What is needed:
Please continue the article below on how genes may shape marital satisfaction, starting right after its last sentence.

Passage for review:
******

A couple’s long-term happiness may be influenced by their genes, according to a new study led by Yale School of Public Health researchers.
The findings, published in the journal PLOS ONE, reveal the impact of a certain genetic variation, known as the GG genotype, on relationship satisfaction. The GG genotype affects oxytocin, a hormone associated with social bonding.
The study involved 178 married couples ranging in age from 37 to 90 years old. Each participant completed a survey about their feelings of marital security and satisfaction, and also provided a saliva sample for genotyping.
The research team found that when at least one partner had this particular genetic variation within the oxytocin gene receptor, the couple reported significantly greater marital satisfaction and feelings of security within their marriage. Those couples had greater satisfaction compared with other couples who had different genotypes.
While the oxytocin receptor variant (OXTR rs53576) has been previously studied and linked to personality traits such as emotional stability, empathy, and sociability, the new study is believed to be the first to examine its role in marital satisfaction.
“This study shows that how we feel in our close relationships is influenced by more than just our shared experiences with our partners over time,” said lead author Joan Monin, associate professor at the Yale School of Public Health. “In marriage, people are also influenced by their own and their partner’s genetic predispositions.”

******

Information:
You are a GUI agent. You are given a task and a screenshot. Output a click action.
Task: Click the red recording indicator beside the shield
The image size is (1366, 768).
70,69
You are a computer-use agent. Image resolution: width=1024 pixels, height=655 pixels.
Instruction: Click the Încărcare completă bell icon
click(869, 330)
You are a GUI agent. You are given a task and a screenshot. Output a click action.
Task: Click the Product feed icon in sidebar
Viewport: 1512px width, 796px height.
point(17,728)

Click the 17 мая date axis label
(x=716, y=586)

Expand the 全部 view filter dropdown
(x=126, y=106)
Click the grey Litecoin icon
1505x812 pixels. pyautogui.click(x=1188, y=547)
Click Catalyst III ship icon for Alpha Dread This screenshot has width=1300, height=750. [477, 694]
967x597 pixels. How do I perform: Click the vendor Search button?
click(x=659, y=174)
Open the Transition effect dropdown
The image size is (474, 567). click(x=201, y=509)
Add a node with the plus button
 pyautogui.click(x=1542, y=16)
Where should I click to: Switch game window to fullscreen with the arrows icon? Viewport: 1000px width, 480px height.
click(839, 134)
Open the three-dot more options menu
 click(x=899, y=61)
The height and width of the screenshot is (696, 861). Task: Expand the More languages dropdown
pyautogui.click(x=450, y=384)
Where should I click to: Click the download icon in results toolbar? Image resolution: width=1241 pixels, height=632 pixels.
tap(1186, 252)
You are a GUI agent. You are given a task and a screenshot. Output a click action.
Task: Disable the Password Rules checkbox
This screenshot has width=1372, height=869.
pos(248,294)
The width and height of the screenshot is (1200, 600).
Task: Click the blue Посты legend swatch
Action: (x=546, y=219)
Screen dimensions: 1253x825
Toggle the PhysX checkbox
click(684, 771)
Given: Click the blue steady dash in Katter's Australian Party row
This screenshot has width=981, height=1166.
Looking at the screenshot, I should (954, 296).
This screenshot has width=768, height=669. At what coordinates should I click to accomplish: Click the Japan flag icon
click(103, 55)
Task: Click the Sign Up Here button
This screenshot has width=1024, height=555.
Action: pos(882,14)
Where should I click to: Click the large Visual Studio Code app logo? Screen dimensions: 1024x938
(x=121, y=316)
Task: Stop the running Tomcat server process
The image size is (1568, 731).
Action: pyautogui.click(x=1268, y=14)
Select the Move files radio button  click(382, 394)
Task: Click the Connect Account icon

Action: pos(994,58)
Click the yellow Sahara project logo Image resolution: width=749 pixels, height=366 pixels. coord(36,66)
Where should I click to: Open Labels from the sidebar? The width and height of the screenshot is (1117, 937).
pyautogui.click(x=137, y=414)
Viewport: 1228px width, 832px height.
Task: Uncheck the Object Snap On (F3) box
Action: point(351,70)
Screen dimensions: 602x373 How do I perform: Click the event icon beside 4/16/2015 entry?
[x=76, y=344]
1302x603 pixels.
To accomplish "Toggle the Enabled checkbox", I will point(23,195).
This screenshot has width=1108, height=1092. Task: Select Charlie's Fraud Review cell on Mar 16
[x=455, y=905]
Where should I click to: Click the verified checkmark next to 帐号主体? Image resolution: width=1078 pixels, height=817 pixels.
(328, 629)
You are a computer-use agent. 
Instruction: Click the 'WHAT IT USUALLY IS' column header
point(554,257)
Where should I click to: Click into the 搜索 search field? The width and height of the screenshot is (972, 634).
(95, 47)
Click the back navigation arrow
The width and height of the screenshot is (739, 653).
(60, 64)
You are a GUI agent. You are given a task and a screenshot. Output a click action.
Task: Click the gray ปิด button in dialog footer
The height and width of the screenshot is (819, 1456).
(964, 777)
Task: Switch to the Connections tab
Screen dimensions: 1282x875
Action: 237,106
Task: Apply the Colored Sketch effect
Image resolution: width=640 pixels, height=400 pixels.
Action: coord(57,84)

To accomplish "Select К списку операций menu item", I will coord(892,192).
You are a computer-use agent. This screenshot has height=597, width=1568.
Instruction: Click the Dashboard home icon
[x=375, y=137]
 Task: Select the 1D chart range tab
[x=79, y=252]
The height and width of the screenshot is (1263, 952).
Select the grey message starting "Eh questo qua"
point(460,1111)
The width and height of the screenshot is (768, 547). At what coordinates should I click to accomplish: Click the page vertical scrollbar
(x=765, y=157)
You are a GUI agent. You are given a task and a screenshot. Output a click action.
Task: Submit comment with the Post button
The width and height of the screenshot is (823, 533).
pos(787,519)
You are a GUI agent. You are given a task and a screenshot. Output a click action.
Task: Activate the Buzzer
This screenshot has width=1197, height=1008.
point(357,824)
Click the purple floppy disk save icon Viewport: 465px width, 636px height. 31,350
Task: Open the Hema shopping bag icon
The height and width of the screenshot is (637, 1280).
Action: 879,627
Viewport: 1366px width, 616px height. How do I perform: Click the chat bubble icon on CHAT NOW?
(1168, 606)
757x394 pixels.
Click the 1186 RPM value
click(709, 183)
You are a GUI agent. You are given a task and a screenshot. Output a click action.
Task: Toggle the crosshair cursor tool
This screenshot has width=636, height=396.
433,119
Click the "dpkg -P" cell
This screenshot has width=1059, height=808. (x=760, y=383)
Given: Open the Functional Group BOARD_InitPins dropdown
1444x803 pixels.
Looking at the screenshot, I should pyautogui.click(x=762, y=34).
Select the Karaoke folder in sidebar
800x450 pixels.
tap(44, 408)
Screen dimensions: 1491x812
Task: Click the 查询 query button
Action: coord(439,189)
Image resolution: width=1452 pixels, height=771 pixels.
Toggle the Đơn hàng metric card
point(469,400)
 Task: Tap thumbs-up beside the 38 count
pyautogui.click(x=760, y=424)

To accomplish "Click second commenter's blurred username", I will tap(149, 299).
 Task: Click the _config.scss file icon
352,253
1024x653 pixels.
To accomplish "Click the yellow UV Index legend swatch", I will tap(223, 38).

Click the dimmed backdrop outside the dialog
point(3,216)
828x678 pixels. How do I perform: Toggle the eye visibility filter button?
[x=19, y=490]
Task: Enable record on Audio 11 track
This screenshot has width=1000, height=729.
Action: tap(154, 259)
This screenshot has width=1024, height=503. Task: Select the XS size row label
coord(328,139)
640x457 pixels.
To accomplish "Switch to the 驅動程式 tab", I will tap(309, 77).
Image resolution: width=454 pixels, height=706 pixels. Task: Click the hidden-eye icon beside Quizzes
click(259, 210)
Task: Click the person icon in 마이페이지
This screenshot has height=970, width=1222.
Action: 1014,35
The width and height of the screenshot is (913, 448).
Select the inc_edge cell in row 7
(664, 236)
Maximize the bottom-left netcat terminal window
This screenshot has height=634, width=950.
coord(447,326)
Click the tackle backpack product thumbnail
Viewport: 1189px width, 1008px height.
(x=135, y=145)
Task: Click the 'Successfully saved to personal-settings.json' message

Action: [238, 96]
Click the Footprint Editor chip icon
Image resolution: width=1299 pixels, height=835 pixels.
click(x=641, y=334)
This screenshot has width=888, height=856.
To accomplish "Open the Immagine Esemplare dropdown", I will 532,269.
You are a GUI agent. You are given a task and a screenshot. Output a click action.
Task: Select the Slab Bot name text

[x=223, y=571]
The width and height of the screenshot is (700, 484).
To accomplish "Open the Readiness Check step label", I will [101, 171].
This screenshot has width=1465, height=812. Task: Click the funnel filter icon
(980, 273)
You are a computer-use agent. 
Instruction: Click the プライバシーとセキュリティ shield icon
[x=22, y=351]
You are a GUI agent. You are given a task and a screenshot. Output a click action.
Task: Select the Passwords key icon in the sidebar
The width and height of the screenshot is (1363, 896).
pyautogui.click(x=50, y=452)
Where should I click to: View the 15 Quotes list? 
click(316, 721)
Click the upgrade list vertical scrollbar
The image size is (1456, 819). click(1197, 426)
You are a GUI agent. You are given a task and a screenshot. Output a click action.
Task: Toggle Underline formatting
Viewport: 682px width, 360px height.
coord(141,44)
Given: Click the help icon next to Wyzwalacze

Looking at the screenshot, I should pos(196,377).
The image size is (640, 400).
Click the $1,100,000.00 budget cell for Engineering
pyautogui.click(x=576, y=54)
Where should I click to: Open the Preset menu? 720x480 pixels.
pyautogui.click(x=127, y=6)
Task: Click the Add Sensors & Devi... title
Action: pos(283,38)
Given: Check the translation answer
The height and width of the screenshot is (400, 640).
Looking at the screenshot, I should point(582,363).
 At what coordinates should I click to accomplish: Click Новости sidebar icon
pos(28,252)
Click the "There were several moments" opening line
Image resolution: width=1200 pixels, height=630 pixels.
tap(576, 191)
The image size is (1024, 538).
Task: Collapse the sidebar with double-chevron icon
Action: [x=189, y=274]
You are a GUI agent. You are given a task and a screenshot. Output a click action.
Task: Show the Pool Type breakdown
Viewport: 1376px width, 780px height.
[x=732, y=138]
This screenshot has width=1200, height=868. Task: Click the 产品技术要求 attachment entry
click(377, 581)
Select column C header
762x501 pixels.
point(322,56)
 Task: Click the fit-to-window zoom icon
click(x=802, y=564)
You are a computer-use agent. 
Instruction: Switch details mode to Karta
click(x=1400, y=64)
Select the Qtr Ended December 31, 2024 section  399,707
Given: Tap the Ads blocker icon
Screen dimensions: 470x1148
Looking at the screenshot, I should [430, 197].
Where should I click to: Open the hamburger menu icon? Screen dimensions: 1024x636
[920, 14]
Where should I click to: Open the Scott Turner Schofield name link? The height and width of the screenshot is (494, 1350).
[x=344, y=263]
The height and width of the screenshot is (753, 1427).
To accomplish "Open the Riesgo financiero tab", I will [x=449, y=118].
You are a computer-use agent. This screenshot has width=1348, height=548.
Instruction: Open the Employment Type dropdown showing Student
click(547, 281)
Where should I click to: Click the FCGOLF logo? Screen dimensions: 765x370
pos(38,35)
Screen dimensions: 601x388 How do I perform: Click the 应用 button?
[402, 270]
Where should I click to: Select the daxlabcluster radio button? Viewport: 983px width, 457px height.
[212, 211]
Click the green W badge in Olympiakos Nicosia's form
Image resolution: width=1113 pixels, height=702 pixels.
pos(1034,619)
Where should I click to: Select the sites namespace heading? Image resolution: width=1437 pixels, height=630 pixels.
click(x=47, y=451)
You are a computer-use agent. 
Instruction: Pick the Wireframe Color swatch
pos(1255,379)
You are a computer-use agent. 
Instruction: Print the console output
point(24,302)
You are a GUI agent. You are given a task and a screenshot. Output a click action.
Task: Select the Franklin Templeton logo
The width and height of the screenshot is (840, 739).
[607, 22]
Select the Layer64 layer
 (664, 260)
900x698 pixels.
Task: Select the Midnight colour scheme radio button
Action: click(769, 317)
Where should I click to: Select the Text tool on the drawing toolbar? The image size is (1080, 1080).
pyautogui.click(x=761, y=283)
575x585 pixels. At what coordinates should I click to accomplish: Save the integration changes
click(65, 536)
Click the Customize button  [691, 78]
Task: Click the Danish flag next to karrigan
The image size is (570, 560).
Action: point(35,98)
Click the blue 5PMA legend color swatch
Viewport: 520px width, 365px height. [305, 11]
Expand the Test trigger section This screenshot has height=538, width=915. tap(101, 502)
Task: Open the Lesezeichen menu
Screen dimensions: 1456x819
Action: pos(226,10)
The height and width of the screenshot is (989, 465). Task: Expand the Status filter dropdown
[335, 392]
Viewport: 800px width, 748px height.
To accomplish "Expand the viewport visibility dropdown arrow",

******

Task output:
The results also reveal that people with the GG genotype reported less anxious attachment in their marriage, which also benefited their relationship. Anxious attachment is a style of relationship insecurity that tends to develop from past experiences with close family members and partners over the life course. It is also associated with diminished self-worth, high rejection sensitivity, and approval-seeking behavior, said Monin.
The researchers said that a person’s GG genotype and their partner’s GG genotype together account for about 4% of the variance of marital satisfaction. Although this percentage seems small, it is a significant influence considering other genetic and environmental factors to which couples are exposed.
The new findings may lead to future studies that will look at how couples’ genotypes interact to influence relationship outcomes over time. Future research may also examine how the genetic variant interacts with specific negative and positive relationship experiences to influence relationship quality over time, said Monin.